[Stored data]
_ _ _ _ _

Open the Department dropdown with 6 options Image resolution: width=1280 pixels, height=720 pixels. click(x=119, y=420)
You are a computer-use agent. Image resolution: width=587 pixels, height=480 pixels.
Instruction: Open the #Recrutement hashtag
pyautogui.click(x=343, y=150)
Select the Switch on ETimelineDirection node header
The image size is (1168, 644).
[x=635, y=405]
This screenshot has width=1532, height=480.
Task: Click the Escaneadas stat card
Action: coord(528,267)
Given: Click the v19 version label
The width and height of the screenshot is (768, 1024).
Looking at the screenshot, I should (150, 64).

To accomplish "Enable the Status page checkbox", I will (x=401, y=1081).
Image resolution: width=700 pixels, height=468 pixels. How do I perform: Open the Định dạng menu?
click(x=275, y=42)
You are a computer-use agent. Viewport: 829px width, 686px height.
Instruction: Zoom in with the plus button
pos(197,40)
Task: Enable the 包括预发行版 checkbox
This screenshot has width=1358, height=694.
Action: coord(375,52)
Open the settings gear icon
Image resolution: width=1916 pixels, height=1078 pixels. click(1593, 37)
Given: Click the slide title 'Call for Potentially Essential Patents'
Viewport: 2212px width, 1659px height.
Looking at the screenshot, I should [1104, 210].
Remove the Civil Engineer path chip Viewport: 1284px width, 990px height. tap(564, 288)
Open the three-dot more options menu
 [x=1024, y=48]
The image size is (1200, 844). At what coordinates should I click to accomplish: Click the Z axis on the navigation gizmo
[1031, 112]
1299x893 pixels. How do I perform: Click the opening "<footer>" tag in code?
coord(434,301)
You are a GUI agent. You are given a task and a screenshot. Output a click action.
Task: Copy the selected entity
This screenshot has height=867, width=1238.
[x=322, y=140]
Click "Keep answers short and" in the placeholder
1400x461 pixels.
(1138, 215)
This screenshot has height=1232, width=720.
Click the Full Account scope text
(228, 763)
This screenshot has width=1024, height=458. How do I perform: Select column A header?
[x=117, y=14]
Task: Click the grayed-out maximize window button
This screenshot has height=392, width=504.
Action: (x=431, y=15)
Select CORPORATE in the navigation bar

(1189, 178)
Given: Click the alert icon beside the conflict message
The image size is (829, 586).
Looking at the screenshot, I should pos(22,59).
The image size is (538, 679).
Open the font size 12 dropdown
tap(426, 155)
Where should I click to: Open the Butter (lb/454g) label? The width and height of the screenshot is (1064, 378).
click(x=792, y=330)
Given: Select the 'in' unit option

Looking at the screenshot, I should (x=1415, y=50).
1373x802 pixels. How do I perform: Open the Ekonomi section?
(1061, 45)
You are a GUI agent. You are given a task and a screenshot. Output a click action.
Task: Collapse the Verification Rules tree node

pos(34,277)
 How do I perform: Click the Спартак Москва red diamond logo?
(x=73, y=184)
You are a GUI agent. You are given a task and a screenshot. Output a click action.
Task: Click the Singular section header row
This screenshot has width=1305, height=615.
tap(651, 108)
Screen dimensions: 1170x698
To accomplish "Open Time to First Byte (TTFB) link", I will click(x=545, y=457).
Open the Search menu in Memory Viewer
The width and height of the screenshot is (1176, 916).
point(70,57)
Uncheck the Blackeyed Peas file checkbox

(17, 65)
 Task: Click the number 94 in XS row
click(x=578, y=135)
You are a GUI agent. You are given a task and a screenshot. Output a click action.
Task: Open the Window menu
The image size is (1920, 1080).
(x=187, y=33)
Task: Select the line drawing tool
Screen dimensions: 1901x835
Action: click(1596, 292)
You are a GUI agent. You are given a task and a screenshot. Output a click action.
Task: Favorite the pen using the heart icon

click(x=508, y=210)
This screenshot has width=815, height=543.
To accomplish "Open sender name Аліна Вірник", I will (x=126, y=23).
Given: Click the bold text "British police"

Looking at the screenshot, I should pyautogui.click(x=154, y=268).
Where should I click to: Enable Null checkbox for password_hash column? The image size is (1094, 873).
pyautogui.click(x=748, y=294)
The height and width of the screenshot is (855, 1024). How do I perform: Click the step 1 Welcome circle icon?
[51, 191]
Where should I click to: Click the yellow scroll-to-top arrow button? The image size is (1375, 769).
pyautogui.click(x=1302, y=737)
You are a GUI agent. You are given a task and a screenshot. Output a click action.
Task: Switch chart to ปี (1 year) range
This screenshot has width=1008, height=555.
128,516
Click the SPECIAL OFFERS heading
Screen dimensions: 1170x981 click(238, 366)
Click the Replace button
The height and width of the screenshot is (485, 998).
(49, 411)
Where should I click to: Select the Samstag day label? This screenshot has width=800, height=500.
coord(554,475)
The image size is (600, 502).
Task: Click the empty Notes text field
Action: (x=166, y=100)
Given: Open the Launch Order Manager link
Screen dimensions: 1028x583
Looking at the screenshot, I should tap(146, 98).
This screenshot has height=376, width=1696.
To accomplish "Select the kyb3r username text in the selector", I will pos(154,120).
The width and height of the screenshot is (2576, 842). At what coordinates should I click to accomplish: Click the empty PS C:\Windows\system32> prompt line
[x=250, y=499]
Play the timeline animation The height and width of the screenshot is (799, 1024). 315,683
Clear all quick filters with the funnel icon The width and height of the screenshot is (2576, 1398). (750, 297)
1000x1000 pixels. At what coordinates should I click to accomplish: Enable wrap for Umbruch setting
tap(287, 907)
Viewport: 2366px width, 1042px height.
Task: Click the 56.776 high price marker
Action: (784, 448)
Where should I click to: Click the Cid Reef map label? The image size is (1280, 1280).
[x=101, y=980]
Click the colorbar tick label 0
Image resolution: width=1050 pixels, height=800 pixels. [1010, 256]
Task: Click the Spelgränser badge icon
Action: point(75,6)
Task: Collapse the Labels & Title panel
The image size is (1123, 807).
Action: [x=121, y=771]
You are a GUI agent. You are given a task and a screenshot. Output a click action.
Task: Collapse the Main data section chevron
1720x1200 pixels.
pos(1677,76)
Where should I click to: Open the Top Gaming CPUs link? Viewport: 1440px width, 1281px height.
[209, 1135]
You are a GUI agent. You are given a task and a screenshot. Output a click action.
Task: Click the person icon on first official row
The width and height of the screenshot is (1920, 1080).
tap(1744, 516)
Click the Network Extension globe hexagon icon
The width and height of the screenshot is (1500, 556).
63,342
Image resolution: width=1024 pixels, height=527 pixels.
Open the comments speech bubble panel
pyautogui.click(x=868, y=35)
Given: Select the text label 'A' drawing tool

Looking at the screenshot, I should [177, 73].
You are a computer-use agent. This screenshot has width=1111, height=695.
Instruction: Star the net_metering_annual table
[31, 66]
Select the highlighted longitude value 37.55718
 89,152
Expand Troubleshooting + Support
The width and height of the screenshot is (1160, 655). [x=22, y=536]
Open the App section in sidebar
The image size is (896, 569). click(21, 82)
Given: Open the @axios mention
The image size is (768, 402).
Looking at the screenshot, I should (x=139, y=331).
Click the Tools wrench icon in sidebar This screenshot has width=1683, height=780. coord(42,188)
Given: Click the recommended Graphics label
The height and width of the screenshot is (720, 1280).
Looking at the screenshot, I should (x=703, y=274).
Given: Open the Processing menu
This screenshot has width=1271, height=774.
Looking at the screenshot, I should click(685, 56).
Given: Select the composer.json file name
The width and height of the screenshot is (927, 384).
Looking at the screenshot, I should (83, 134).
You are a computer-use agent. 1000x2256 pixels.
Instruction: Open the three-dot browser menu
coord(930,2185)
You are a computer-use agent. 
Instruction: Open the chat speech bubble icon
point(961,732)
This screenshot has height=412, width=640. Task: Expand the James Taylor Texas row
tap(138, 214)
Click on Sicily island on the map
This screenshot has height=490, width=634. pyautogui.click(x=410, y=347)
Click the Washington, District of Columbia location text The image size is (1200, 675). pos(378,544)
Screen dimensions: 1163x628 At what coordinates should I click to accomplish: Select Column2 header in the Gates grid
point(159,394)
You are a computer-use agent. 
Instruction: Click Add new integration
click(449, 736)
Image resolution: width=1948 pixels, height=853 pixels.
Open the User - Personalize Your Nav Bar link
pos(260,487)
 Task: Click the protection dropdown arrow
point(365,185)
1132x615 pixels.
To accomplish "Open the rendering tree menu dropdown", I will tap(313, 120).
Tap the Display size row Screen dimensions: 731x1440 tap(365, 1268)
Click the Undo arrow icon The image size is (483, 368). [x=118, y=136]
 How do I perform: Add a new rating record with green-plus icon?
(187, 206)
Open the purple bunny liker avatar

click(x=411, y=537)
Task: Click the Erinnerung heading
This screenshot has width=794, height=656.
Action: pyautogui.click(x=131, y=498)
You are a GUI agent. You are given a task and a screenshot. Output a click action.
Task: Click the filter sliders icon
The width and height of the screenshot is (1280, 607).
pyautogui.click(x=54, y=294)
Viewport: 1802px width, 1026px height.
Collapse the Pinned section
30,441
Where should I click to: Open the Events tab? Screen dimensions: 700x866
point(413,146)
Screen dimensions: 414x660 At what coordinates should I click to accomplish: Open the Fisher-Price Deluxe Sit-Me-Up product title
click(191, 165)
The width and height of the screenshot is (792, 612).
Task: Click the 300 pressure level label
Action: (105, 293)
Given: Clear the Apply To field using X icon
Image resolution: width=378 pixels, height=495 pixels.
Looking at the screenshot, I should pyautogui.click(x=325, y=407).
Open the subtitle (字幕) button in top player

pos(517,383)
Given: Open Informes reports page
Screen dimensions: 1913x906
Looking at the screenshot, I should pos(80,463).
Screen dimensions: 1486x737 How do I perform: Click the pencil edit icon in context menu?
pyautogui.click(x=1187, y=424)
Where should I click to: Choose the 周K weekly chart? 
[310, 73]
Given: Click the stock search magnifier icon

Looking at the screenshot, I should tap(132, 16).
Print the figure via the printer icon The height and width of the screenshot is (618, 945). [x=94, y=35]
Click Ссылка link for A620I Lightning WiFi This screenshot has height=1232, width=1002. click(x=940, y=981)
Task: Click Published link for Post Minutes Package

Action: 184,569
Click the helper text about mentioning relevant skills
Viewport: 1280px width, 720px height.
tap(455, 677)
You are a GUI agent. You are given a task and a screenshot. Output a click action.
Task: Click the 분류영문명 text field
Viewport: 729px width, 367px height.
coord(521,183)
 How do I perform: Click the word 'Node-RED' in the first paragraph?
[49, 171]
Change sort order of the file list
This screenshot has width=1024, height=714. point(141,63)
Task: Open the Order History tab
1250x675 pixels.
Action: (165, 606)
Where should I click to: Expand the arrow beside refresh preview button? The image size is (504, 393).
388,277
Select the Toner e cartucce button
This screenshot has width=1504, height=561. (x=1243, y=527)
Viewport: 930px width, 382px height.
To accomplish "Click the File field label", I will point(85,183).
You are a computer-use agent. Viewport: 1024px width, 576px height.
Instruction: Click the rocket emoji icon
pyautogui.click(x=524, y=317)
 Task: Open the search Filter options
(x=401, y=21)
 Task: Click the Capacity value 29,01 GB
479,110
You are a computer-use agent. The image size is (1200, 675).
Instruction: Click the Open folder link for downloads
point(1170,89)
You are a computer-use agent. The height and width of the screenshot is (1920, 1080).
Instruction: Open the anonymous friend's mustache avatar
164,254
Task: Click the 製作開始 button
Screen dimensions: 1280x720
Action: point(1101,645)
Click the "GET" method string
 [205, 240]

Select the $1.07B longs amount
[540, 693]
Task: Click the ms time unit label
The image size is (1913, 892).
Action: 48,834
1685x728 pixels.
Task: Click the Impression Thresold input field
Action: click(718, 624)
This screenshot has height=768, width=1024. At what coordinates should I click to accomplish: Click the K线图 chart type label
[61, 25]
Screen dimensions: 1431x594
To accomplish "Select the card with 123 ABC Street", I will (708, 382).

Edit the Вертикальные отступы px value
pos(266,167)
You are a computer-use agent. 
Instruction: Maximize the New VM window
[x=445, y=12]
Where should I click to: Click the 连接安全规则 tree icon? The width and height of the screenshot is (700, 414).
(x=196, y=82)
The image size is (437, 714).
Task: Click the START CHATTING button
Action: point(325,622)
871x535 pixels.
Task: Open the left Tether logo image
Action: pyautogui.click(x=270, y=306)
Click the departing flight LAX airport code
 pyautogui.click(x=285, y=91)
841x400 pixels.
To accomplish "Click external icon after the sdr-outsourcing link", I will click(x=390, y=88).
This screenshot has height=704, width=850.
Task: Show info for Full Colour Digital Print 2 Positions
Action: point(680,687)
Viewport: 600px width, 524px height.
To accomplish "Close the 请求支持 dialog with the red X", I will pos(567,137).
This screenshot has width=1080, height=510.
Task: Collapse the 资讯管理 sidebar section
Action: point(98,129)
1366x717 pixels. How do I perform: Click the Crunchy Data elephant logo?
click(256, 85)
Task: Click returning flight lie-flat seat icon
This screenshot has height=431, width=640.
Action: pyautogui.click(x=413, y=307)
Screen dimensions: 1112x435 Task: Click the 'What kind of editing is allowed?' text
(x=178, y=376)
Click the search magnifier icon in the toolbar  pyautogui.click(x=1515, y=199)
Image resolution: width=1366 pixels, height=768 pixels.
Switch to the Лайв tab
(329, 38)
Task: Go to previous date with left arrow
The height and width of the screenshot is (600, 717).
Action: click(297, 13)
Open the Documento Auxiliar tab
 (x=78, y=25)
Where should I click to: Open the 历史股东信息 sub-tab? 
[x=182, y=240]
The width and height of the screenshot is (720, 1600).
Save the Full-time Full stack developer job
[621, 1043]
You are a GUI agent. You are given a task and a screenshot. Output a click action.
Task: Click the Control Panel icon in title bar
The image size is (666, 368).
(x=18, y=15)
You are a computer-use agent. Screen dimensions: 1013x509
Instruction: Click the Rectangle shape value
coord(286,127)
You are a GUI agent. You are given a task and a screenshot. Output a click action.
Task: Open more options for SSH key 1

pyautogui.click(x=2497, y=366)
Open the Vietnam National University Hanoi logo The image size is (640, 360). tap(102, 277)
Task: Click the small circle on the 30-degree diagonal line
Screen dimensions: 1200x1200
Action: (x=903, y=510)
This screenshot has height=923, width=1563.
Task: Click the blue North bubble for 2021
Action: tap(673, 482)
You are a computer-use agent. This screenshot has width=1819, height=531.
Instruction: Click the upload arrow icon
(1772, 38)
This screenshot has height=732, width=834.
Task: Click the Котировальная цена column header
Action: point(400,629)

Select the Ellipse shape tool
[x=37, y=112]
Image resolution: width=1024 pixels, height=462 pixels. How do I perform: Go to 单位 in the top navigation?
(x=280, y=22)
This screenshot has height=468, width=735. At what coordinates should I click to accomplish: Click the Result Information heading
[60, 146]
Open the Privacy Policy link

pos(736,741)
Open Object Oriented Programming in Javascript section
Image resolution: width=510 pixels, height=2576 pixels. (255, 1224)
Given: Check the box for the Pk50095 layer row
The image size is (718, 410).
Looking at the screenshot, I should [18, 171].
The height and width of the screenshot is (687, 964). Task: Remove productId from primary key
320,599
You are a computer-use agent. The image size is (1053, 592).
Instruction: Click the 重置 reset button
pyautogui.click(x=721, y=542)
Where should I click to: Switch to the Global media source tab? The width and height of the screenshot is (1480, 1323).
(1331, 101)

_ _ _ _ _

#### How to complete this task
Across the records above, show each line containing the word "Clear".

#### Response to the task
Clear all quick filters with the funnel icon The width and height of the screenshot is (2576, 1398). (750, 297)
Given: Clear the Apply To field using X icon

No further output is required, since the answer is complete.